##### DATA FOR ANALYSIS #####
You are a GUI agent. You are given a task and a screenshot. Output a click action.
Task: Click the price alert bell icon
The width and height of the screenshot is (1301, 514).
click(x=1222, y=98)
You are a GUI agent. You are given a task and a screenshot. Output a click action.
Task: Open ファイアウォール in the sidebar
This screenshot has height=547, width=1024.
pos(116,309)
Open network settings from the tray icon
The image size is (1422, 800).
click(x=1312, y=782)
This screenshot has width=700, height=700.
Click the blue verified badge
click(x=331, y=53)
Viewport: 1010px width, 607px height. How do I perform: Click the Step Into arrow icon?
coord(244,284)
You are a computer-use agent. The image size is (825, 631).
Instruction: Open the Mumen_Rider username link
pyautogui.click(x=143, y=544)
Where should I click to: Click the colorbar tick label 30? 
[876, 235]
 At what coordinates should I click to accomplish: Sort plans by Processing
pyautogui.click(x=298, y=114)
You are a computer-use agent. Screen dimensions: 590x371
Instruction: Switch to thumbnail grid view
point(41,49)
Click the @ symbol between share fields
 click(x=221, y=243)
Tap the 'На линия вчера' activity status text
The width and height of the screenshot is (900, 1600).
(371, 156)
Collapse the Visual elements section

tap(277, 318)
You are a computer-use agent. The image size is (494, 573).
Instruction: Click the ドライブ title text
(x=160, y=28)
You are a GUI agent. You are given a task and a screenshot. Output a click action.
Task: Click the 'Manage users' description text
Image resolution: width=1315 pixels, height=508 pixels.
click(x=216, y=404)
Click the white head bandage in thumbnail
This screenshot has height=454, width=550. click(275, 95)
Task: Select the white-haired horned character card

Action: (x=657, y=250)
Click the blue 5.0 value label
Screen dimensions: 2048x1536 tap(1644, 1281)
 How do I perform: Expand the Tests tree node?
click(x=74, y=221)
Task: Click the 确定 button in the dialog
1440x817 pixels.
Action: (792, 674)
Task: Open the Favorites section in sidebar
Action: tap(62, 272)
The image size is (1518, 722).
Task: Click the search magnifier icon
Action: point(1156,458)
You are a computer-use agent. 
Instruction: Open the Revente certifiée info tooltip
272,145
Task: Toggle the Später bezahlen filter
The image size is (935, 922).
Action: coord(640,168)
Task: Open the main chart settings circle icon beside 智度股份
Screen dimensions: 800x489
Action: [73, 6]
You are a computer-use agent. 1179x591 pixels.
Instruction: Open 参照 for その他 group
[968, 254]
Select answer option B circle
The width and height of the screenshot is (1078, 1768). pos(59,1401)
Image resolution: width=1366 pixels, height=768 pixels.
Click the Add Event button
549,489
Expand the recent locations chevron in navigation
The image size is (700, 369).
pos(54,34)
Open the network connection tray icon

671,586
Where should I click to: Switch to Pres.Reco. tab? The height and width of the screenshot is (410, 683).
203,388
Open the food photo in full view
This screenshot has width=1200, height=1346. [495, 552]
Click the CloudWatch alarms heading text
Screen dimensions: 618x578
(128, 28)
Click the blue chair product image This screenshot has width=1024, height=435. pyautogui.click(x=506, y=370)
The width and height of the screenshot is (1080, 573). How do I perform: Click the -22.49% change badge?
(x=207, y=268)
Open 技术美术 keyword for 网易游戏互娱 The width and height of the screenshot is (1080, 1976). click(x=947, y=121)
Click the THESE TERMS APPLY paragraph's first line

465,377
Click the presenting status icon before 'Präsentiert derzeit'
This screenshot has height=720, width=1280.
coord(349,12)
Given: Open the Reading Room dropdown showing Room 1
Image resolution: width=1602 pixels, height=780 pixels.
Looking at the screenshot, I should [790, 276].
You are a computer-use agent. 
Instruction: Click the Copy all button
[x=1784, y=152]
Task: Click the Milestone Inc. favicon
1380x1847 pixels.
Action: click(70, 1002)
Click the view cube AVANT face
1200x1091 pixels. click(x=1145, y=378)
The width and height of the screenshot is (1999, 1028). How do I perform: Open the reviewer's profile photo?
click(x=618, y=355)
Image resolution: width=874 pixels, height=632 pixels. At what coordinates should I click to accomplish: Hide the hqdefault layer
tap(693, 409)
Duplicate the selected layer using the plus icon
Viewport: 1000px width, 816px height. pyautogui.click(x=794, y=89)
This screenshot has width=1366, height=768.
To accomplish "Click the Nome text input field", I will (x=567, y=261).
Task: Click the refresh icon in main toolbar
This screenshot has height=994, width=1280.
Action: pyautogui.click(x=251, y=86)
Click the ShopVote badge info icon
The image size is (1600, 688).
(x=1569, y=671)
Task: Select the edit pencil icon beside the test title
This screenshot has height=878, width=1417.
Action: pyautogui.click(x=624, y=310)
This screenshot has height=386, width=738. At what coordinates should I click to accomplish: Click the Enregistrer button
#####
* _WHAT IS BEING ASKED_
Retype the data precisely.

* _THE COMPLETED TASK_
You are a GUI agent. You are given a task and a screenshot. Output a click action.
Task: Click the price alert bell icon
The width and height of the screenshot is (1301, 514).
click(x=1222, y=98)
You are a GUI agent. You are given a task and a screenshot. Output a click action.
Task: Open ファイアウォール in the sidebar
This screenshot has height=547, width=1024.
pos(116,309)
Open network settings from the tray icon
The image size is (1422, 800).
click(x=1312, y=782)
This screenshot has width=700, height=700.
Click the blue verified badge
click(x=331, y=53)
Viewport: 1010px width, 607px height. How do I perform: Click the Step Into arrow icon?
coord(244,284)
You are a computer-use agent. The image size is (825, 631).
Instruction: Open the Mumen_Rider username link
pyautogui.click(x=143, y=544)
Where should I click to: Click the colorbar tick label 30? 
[876, 235]
 At what coordinates should I click to accomplish: Sort plans by Processing
pyautogui.click(x=298, y=114)
You are a computer-use agent. Screen dimensions: 590x371
Instruction: Switch to thumbnail grid view
point(41,49)
Click the @ symbol between share fields
 click(x=221, y=243)
Tap the 'На линия вчера' activity status text
The width and height of the screenshot is (900, 1600).
(371, 156)
Collapse the Visual elements section

tap(277, 318)
You are a computer-use agent. The image size is (494, 573).
Instruction: Click the ドライブ title text
(x=160, y=28)
You are a GUI agent. You are given a task and a screenshot. Output a click action.
Task: Click the 'Manage users' description text
Image resolution: width=1315 pixels, height=508 pixels.
click(x=216, y=404)
Click the white head bandage in thumbnail
This screenshot has height=454, width=550. click(275, 95)
Task: Select the white-haired horned character card

Action: (x=657, y=250)
Click the blue 5.0 value label
Screen dimensions: 2048x1536 tap(1644, 1281)
 How do I perform: Expand the Tests tree node?
click(x=74, y=221)
Task: Click the 确定 button in the dialog
1440x817 pixels.
Action: (792, 674)
Task: Open the Favorites section in sidebar
Action: tap(62, 272)
The image size is (1518, 722).
Task: Click the search magnifier icon
Action: point(1156,458)
You are a computer-use agent. 
Instruction: Open the Revente certifiée info tooltip
272,145
Task: Toggle the Später bezahlen filter
The image size is (935, 922).
Action: coord(640,168)
Task: Open the main chart settings circle icon beside 智度股份
Screen dimensions: 800x489
Action: [73, 6]
You are a computer-use agent. 1179x591 pixels.
Instruction: Open 参照 for その他 group
[968, 254]
Select answer option B circle
The width and height of the screenshot is (1078, 1768). pos(59,1401)
Image resolution: width=1366 pixels, height=768 pixels.
Click the Add Event button
549,489
Expand the recent locations chevron in navigation
The image size is (700, 369).
pos(54,34)
Open the network connection tray icon

671,586
Where should I click to: Switch to Pres.Reco. tab? The height and width of the screenshot is (410, 683).
203,388
Open the food photo in full view
This screenshot has width=1200, height=1346. [495, 552]
Click the CloudWatch alarms heading text
Screen dimensions: 618x578
(128, 28)
Click the blue chair product image This screenshot has width=1024, height=435. pyautogui.click(x=506, y=370)
The width and height of the screenshot is (1080, 573). How do I perform: Click the -22.49% change badge?
(x=207, y=268)
Open 技术美术 keyword for 网易游戏互娱 The width and height of the screenshot is (1080, 1976). click(x=947, y=121)
Click the THESE TERMS APPLY paragraph's first line

465,377
Click the presenting status icon before 'Präsentiert derzeit'
This screenshot has height=720, width=1280.
coord(349,12)
Given: Open the Reading Room dropdown showing Room 1
Image resolution: width=1602 pixels, height=780 pixels.
Looking at the screenshot, I should [790, 276].
You are a computer-use agent. 
Instruction: Click the Copy all button
[x=1784, y=152]
Task: Click the Milestone Inc. favicon
1380x1847 pixels.
Action: click(70, 1002)
Click the view cube AVANT face
1200x1091 pixels. click(x=1145, y=378)
The width and height of the screenshot is (1999, 1028). How do I perform: Open the reviewer's profile photo?
click(x=618, y=355)
Image resolution: width=874 pixels, height=632 pixels. At what coordinates should I click to accomplish: Hide the hqdefault layer
tap(693, 409)
Duplicate the selected layer using the plus icon
Viewport: 1000px width, 816px height. pyautogui.click(x=794, y=89)
This screenshot has width=1366, height=768.
To accomplish "Click the Nome text input field", I will (x=567, y=261).
Task: Click the refresh icon in main toolbar
This screenshot has height=994, width=1280.
Action: pyautogui.click(x=251, y=86)
Click the ShopVote badge info icon
The image size is (1600, 688).
(x=1569, y=671)
Task: Select the edit pencil icon beside the test title
This screenshot has height=878, width=1417.
Action: pyautogui.click(x=624, y=310)
This screenshot has height=386, width=738. At what coordinates should I click to accomplish: Click the Enregistrer button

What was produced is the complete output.